In this case, the court permitted the bad faith claim to proceed, however it struck all references to the Unfair Insurance Practices Act (UIPA) as “irrelevant” in determining violations of Pennsylvania’s Bad Faith Statute.
BAD FAITH PLAUSIBLY PLEADED
The insured alleged she “suffered ‘sudden and accidental direct physical loss’ to her insured premises.” She alleged the insurer “determined [the insured] suffered loss to property covered under the policy but did not completely indemnify [the insured] for the loss.”
She allegedly suffered water damage containing human waste. The complaint asserted that the public adjuster told the carrier it was not handling the claim according to the Institute of Inspection Clearing and Restoration Certification (IICRC) protocols, which required removing all porous material.
The insurer’s repair estimate did not include payment for removal and replacement of all porous material in contact with the contaminated water.
The insured alleged the insurer “knew that its estimate of repairs and ultimate payment did not comply with the insurance and construction industries for damage caused by contaminated water,” and that the insurer grossly underestimated the damage and grossly underpaid the claim. Additionally, she claimed the insurer “engaged in a pattern of behavior intended to delay and frustrate the adjustment process.”

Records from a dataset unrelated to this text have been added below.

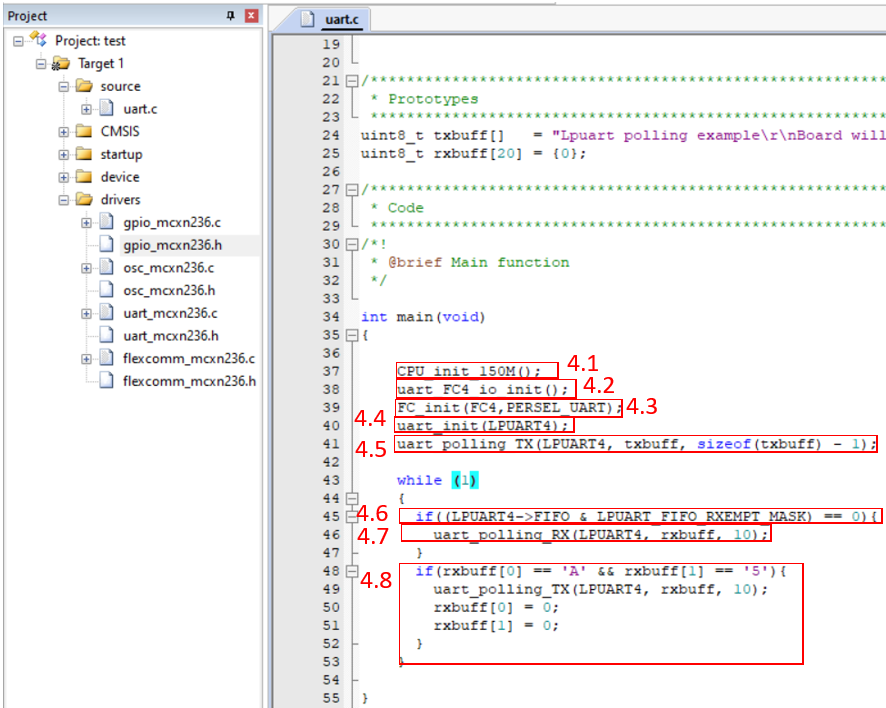Click the file icon beside osc_mcxn236.h
This screenshot has width=886, height=708.
[x=107, y=290]
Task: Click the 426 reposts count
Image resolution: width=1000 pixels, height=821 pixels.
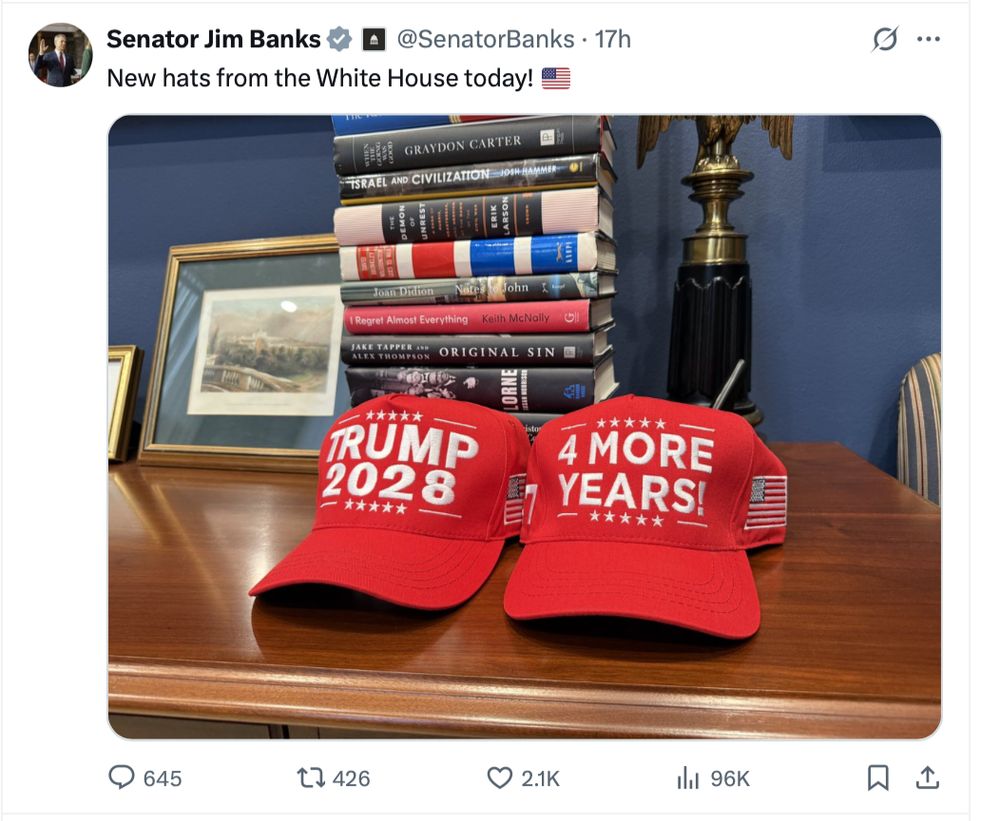Action: (x=351, y=778)
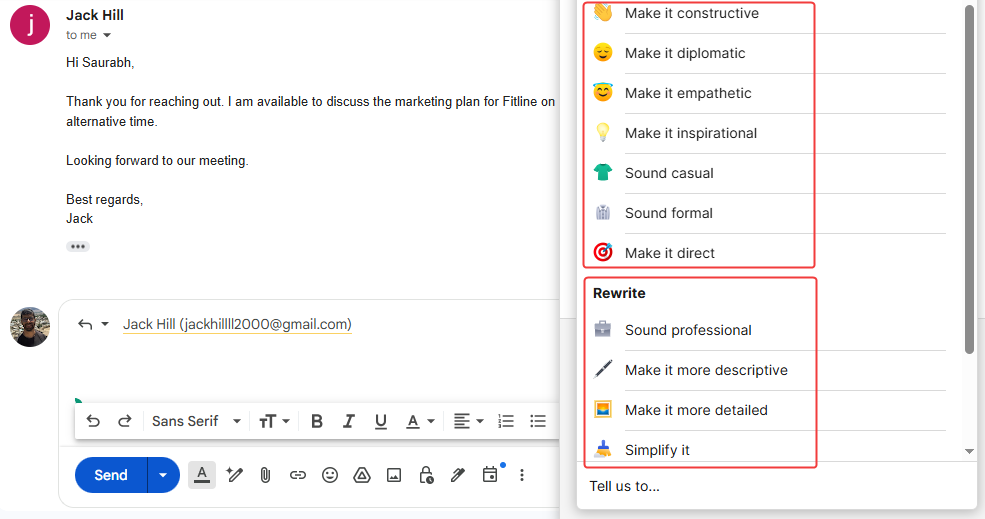Image resolution: width=985 pixels, height=519 pixels.
Task: Open the emoji picker
Action: (x=330, y=475)
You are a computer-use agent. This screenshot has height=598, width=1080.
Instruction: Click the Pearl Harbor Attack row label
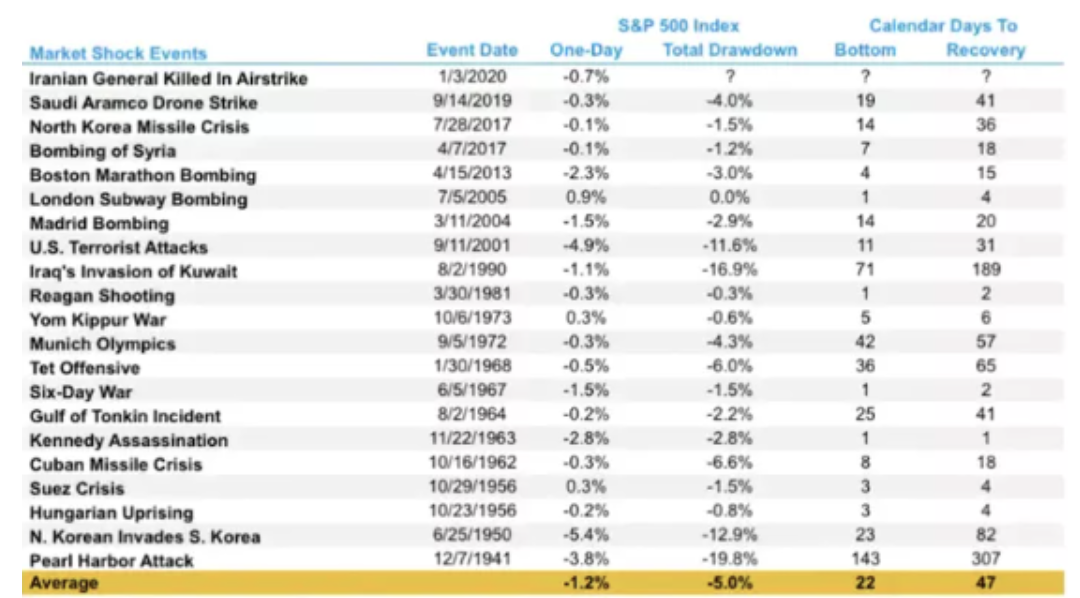tap(111, 561)
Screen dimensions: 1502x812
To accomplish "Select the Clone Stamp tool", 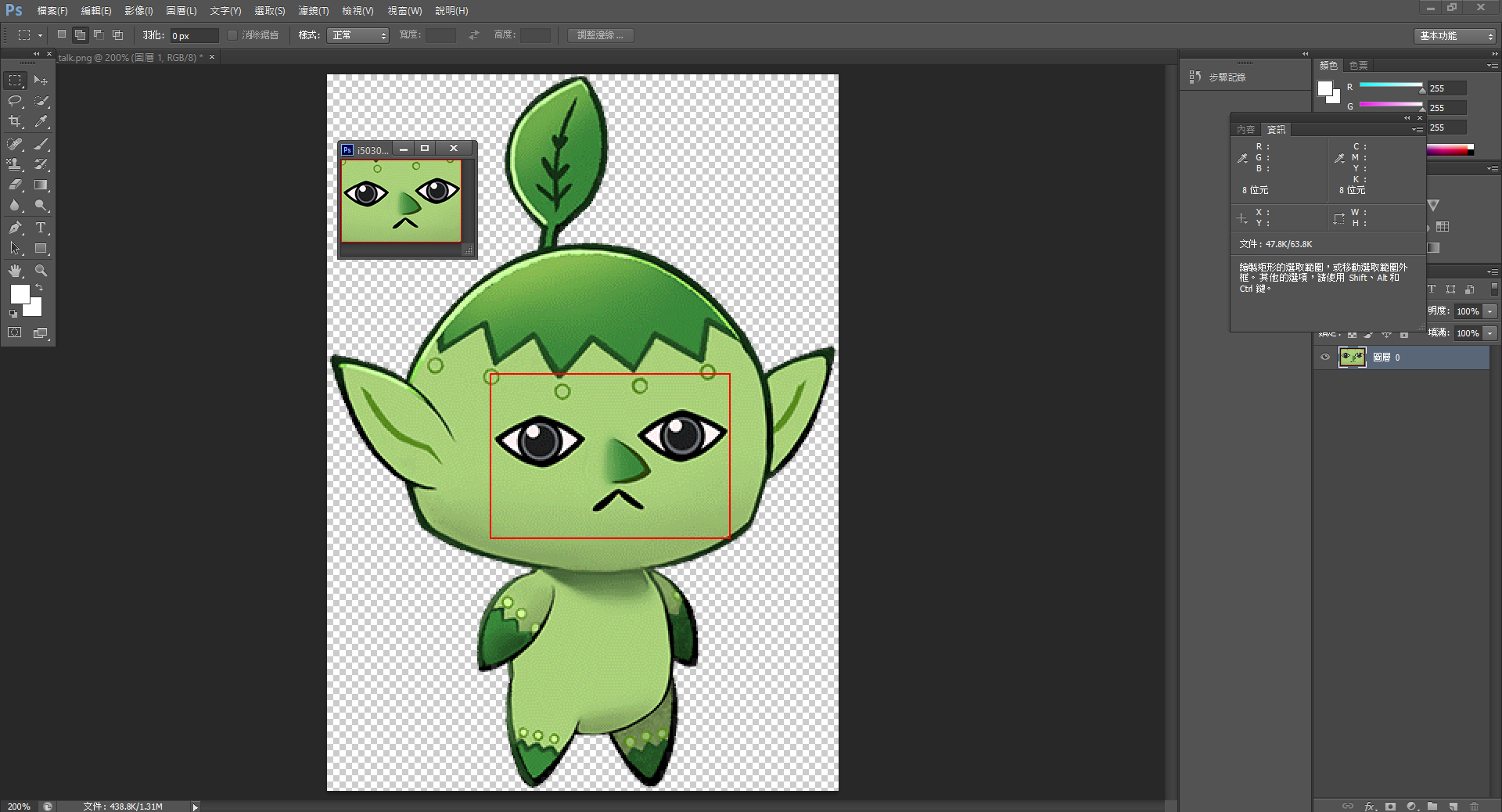I will pyautogui.click(x=15, y=164).
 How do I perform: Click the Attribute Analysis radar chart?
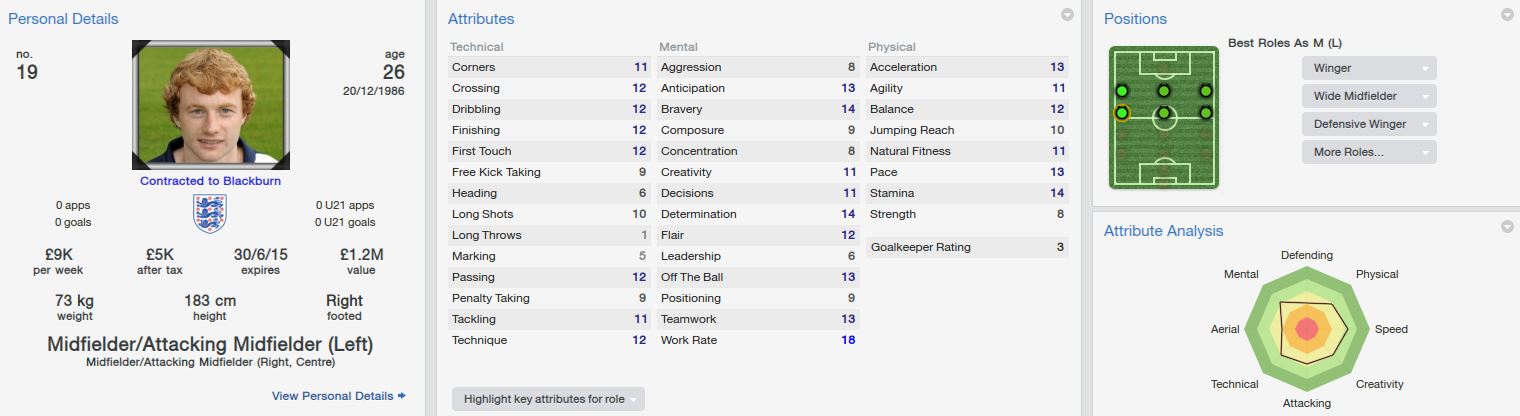click(1306, 329)
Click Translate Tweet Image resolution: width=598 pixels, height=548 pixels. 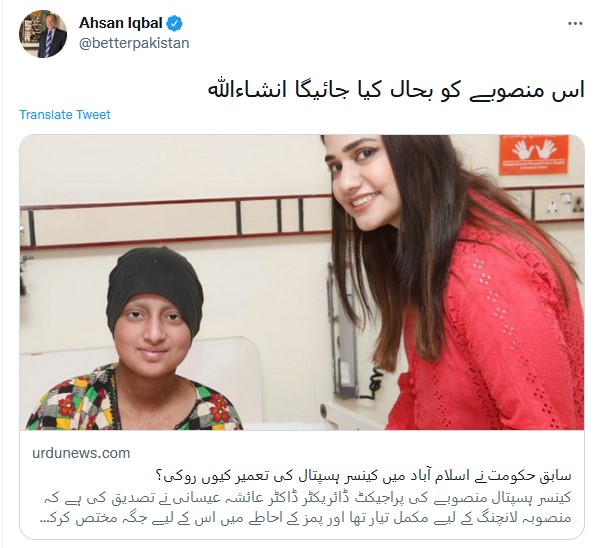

To establish statutory bad faith, an insured must prove “(1) that the insurer lacked a reasonable basis for denying benefits; and (2) that the insurer knew or recklessly disregarded its lack of reasonable basis.” The insurer sought dismissal, citing earlier federal case law on inadequately pleading Pennsylvania bad faith claims. The court found, however, that the insured’s allegations were not purely conclusory legal statements made without factual support, lacking any description of the insurer’s behavior. Moreover, the court observed that an insured need not “prove her case at the pleading stage.”
The court concluded “the facts alleged by [the insured] . . . are sufficient to make out a claim for bad faith as the facts address the reasonableness of [insurer’s] actions.” The “Complaint contained numerous explanations and descriptions of the alleged bad faith conduct,” including, “notice of contaminated waste; violation of IICRC protocols; and knowledge that estimated repairs and ultimate payment was not in compliance with IICRC.” The insured set out sufficient facts to make out a plausible right to relief.
UIPA VIOLATIONS IRRELEVANT TO PROVING BAD FAITH CLAIMS
The court next considered the insured’s attempt to plead UIPA violations as evidence of bad faith. The court summarized the history of such efforts. It concluded that prior to Terletsky’s establishing the two-part bad faith test —recently adopted by the Pennsylvania Supreme Court — courts did look to the UIPA and Unfair Claim Settlement Practices (UCSP) regulations as bases to prove bad faith. However, once the two part bad faith test (quoted above), became the law, “[T]his two-pronged test effectively replaced the court’s analysis of UIPA or UCSP to determine bad faith.” Thus, all UIPA references in the complaint were stricken.
[Note: There are courts that will consider UIPA violations in evaluating statutory bad faith claims, as well as those recognizing UIPA violations do not themselves constitute bad faith.]
Date of Decision: June 21, 2018
Kunsman v. Metro. Direct Property & Casualty Insurance Co., U. S. District Court, Eastern District of Pennsylvania, NO. 17-4619, 2018 U.S. Dist. LEXIS 104621 (E.D. Pa. June 21, 2018) (Schmehl, J.)